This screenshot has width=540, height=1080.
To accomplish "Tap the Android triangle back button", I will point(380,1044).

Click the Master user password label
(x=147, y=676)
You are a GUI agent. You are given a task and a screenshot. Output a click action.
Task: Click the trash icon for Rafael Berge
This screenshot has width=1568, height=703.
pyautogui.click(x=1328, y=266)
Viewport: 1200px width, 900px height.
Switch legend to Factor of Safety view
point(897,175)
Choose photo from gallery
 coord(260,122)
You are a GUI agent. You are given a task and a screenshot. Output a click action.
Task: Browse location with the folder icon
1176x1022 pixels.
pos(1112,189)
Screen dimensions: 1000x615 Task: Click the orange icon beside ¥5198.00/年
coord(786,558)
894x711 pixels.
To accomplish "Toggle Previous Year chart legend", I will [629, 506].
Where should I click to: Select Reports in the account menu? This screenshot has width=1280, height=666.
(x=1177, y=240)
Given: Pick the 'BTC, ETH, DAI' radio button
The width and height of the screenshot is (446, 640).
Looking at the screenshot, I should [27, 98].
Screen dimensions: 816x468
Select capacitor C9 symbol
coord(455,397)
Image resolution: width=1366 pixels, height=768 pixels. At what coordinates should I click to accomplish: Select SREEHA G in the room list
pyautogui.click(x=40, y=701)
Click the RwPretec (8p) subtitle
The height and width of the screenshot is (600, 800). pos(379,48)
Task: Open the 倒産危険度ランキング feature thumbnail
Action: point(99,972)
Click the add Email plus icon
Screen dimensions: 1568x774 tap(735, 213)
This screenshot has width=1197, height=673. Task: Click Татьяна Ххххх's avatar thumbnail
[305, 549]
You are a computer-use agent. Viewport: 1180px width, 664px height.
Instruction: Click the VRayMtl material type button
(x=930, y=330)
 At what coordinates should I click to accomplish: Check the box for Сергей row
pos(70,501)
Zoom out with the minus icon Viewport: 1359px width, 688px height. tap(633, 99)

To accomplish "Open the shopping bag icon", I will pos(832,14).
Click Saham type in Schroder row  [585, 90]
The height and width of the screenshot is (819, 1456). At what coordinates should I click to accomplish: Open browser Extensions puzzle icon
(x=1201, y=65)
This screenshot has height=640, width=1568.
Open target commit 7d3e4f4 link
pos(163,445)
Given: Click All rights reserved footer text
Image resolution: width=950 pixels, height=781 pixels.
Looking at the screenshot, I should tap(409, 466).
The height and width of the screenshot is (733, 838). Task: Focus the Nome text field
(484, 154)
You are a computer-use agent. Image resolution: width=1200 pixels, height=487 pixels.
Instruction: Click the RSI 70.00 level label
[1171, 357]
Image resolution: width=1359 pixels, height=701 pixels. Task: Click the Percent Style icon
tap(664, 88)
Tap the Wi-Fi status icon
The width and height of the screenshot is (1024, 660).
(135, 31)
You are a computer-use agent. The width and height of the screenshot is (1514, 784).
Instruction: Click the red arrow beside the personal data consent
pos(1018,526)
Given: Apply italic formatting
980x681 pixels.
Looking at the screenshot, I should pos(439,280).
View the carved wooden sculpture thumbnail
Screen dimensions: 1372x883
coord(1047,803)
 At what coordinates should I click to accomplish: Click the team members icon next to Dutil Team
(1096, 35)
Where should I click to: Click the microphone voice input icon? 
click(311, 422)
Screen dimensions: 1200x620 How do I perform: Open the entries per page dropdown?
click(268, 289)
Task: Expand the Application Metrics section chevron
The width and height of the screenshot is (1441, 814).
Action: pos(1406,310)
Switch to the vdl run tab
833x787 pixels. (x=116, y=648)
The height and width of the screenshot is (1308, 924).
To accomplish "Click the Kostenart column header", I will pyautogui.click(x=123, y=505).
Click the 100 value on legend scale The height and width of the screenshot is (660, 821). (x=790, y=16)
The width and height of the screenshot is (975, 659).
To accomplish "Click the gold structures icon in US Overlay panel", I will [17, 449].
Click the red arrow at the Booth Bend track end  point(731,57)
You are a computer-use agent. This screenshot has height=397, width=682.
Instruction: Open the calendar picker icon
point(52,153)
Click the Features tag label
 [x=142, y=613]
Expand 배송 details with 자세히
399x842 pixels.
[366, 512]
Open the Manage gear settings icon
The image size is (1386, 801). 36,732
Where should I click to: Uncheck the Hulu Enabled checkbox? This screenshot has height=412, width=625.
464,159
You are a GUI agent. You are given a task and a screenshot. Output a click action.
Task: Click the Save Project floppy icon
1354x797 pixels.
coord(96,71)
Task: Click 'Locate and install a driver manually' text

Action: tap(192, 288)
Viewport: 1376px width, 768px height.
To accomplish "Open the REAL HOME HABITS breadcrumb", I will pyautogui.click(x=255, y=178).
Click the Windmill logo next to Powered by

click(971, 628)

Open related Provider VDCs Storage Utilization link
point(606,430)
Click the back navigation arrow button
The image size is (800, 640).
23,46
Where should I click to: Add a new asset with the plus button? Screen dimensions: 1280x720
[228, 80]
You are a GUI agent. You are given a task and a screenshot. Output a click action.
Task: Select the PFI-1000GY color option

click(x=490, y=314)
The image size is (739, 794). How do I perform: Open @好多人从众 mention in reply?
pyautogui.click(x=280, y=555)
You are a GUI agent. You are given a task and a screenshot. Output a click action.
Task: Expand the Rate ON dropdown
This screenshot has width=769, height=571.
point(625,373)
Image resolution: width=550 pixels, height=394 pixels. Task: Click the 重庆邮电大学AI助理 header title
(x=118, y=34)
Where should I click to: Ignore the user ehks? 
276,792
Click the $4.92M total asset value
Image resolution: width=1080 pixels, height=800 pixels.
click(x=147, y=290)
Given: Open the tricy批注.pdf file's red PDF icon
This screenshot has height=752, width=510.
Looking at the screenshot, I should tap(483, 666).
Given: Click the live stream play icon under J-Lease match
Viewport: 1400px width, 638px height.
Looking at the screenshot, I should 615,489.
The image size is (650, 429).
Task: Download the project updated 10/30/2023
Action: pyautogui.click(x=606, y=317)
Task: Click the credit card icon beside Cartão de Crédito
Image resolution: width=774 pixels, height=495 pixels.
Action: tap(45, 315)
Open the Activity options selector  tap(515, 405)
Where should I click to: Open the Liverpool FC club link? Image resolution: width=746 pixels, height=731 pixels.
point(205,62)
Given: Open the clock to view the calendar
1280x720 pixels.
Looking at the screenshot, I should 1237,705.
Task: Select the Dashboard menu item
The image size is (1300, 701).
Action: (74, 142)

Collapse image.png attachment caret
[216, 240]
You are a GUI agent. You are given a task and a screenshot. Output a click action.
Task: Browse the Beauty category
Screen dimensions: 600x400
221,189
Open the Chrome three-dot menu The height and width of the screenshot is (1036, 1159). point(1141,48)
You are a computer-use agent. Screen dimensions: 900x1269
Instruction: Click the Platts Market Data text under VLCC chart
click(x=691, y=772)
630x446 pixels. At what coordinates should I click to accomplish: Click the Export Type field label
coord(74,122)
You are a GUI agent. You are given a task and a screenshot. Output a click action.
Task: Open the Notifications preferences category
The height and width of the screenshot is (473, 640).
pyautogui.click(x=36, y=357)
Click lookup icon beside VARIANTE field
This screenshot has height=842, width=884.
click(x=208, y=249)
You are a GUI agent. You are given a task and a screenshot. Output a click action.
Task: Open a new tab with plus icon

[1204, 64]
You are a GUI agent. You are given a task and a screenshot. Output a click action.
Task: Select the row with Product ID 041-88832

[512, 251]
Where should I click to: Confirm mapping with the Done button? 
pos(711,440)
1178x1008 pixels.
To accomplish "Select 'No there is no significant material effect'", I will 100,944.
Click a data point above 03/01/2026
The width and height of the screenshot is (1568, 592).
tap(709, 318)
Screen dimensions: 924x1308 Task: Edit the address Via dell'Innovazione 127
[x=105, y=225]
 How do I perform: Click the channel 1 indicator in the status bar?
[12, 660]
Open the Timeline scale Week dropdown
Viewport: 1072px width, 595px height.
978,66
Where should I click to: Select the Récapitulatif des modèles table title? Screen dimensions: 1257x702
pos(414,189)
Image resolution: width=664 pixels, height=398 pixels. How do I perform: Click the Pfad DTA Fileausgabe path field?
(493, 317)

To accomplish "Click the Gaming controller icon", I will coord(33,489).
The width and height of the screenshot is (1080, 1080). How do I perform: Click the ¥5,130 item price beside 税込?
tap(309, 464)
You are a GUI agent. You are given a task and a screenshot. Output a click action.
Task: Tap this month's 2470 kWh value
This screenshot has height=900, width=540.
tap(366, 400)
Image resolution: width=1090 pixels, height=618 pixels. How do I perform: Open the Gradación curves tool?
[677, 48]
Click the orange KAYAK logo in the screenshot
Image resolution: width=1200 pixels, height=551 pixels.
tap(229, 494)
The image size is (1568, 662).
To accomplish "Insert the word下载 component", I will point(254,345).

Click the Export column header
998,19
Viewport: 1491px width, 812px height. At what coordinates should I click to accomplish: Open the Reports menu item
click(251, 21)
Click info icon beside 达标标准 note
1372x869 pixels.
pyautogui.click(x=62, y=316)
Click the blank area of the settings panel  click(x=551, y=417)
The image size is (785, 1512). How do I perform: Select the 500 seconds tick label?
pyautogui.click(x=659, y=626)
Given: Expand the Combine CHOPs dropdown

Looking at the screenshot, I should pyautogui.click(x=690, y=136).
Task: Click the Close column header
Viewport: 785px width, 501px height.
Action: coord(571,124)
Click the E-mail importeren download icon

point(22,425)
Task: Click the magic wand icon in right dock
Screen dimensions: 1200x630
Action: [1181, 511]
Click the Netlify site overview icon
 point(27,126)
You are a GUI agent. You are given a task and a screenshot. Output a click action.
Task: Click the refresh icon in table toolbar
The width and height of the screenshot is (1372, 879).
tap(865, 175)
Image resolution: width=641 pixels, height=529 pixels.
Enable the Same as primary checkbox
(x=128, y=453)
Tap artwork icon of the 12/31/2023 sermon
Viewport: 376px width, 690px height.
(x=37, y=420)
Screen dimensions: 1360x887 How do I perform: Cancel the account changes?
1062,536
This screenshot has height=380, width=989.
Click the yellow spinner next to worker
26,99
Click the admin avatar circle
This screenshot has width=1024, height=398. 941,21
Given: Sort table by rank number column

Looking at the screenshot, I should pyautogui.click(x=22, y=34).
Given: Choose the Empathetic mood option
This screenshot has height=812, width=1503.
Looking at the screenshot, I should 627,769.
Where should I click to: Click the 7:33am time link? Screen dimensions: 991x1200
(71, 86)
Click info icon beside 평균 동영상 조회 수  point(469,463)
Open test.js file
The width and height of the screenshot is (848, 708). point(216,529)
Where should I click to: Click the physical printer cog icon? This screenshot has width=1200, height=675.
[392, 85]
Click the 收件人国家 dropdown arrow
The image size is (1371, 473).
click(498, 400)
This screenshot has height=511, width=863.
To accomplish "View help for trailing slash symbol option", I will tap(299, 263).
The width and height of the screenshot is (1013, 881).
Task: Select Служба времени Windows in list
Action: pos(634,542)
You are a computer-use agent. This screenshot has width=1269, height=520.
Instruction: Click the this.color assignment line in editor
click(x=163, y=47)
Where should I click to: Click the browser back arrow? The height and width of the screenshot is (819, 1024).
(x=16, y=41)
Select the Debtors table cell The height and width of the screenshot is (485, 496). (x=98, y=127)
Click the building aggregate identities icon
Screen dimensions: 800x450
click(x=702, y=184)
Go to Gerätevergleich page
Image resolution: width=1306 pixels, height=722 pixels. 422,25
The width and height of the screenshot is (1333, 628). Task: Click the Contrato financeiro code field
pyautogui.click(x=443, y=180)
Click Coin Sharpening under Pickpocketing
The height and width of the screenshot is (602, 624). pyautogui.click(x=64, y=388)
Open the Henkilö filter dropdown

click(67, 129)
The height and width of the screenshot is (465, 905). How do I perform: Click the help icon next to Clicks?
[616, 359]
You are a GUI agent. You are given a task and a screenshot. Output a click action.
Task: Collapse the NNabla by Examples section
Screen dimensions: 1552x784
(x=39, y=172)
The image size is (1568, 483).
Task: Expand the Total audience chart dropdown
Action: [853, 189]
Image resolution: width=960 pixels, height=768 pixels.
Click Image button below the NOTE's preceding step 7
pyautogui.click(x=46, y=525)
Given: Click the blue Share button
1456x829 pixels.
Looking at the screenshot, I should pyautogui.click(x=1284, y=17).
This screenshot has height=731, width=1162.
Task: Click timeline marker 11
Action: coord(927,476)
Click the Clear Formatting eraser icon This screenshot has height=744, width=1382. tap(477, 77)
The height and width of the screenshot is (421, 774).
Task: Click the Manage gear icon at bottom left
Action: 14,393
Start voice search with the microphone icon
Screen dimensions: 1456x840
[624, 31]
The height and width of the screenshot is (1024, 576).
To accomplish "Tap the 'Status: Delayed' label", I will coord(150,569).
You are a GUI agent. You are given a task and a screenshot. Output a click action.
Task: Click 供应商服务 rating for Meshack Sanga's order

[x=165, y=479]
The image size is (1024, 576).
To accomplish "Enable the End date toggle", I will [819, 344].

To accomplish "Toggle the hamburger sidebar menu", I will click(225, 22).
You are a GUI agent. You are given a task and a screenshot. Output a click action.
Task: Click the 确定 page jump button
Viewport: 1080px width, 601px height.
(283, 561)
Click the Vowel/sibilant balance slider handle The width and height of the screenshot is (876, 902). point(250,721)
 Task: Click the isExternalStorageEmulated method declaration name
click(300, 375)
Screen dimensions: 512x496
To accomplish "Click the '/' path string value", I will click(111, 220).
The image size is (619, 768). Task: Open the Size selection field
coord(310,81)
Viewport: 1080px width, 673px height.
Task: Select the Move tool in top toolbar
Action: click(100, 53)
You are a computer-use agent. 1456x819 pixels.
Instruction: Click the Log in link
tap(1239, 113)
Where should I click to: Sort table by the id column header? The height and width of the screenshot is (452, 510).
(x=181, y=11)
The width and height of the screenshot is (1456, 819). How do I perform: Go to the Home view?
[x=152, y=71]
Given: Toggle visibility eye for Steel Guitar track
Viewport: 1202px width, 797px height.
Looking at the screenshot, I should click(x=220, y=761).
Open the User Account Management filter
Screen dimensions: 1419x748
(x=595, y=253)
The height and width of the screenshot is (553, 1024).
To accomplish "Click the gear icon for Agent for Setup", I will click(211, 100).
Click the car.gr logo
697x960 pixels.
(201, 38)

======

Identify and extract each line of the listing that contains "panel".

→ Solution to this exercise:
To accomplish "Click the gold structures icon in US Overlay panel", I will [17, 449].
Click the blank area of the settings panel  click(x=551, y=417)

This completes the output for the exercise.